Coronavirus has completely changed our daily lives; from the ability to see friends and family members to simple things such as popping to the shops for a loaf of bread. Reading through social media and the news is important in keeping up to date with the latest happenings but can leave us with a sense of doom and gloom about the future, particularly with regards to our finances.
Times of great change such as this can be viewed from two very different perspectives. You can view the alterations to daily life and isolation as a negative or it can be used as a time to reflect on the areas of our lives that we don’t normally get time to deal with.
consumeradvice.scot want to offer practical advice and support on how to make the most of this ‘downtime’. So, grab a cup of coffee, a pen and paper and let’s go through the things we can do to save money, improve our financial situation and get the most out of the extra time that we have on our hands.
Money & Personal Finance
Now is a better time than ever to review personal finances. With many incomes reduced due to redundancy or reduced wage income, assessing our financial situation can place us in a stronger position and allow us to form more effective money-management habits, that will be beneficial in both the short and long term.
- Income – Start by making a list of the income you have coming in on a regular basis. This could be from wages, any benefits that you receive (such as Tax Credits or Universal Credit) and total them up.
Is there any ways you can realistically increase income? This may include overtime at work (which understandably may be in short supply just now) or additional benefits that you may be entitled to. More information on benefits, including an independent benefits entitlement calculator is available HERE.
- Expenditure – The next stage is to look at the areas where we spend this income regularly. It is surprising how many things we buy and pay for on a monthly basis. Our expenditure includes things such as rent or mortgages, council tax, food shopping, energy bills and entertainment and leisure activities. A good way to see all of this is to look at previous bank statements which will break all of this down.
Understanding the areas that we spend the most on is important, especially when these extra costs can be avoided.
- Disposable income (what’s left) – By subtracting the amount spent from the total amount of income that we have; we can see the ‘disposable income’ that we have each month. This is the ‘extra’ money that we have leftover and the aim of assessing our finances is to ensure this amount is as healthy as possible. By maximising what we have coming in and minimising the amount we are spending on different areas, we can increase this figure and ultimately have more leftover for ourselves.
Our article ‘The Dread of Debt: Regaining Control of Your Finances’ outlines areas in which savings can be made in order to reduce debt. You can access our top tips and guidance on key areas where savings can be made by clicking HERE.
Additionally, we have previously looked at several areas of savings and offered top tips in ensuring you purchase the most suitable and cost-effective products and services for your own circumstances. You can access these by clicking the links below –
Write a list before you go to the supermarket of what you need. This helps to ensure that we are only buying what we need and not unnecessary extras. Sometimes deals and offers are beneficial; but only if you are going to use the items.
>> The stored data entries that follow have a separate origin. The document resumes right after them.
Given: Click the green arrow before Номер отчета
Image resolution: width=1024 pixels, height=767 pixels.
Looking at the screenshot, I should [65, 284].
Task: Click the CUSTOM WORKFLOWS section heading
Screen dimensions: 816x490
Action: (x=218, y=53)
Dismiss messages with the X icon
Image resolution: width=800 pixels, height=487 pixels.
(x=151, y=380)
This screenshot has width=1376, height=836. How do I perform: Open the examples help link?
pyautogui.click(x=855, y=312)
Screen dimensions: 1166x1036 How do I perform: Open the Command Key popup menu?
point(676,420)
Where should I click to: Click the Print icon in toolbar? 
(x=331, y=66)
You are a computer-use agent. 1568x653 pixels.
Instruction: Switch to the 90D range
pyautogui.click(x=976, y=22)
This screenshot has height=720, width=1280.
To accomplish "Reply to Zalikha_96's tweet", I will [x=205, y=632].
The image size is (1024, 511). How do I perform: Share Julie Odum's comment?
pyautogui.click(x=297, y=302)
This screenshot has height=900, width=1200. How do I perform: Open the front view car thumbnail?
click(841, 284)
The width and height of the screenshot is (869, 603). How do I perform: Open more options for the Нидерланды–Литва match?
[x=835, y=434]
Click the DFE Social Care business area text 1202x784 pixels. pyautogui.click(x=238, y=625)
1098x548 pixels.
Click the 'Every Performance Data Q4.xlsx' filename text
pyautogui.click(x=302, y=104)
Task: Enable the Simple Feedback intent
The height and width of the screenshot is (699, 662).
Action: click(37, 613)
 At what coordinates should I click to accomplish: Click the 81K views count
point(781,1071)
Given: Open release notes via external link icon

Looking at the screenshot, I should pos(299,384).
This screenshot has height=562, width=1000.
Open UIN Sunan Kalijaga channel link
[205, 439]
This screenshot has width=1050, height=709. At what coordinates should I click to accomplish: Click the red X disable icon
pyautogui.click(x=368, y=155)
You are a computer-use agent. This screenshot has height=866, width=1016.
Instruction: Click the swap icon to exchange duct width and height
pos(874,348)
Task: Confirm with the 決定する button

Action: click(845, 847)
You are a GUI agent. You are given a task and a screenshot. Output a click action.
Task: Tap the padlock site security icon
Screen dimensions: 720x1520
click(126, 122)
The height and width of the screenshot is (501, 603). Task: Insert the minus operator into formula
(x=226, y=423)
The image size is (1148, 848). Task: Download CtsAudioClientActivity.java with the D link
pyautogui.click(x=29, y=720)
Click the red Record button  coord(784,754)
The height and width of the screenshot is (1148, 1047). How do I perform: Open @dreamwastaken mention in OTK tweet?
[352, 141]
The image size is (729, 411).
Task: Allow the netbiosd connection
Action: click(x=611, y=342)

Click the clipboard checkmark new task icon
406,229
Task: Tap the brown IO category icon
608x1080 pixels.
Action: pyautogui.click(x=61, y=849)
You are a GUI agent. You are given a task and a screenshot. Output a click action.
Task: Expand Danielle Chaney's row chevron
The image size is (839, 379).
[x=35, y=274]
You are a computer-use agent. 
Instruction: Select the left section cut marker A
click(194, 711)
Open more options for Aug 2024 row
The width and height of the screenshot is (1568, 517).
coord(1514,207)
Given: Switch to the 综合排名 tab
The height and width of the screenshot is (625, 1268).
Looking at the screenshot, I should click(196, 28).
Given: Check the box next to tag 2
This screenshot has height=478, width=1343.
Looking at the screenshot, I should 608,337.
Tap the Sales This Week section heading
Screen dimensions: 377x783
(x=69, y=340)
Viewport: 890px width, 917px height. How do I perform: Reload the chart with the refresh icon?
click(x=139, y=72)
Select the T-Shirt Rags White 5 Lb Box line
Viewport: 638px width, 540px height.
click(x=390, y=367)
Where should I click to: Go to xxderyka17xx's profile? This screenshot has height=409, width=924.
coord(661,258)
We wrote an article at Christmas time (Available HERE) about planning for Christmas Day and avoiding waste, but the principles can be applied to any time of the year. Getting organised and ensuring that we are making the most of special offers and deals such as ‘Buy One Get One Free’ only when the items are required, we can ensure that we are saving money and avoiding waste.
With the current Government restrictions on movement, other than for essential things such as shopping for food and medical supplies and one form of exercise, we may find ourselves faced with excess items and items that could potentially go to waste. Get creative and plan meals before going shopping. You may be surprised at how much you could save by doing this.
By reflecting on the key areas where we spend the most money and making slight changes to the way in which we purchase and consume items, benefits can be seen in both the short and long term. By making changes to existing habits, you may be able to improve your financial outlook long beyond the end of COVID-19 restrictions and lockdown guidelines.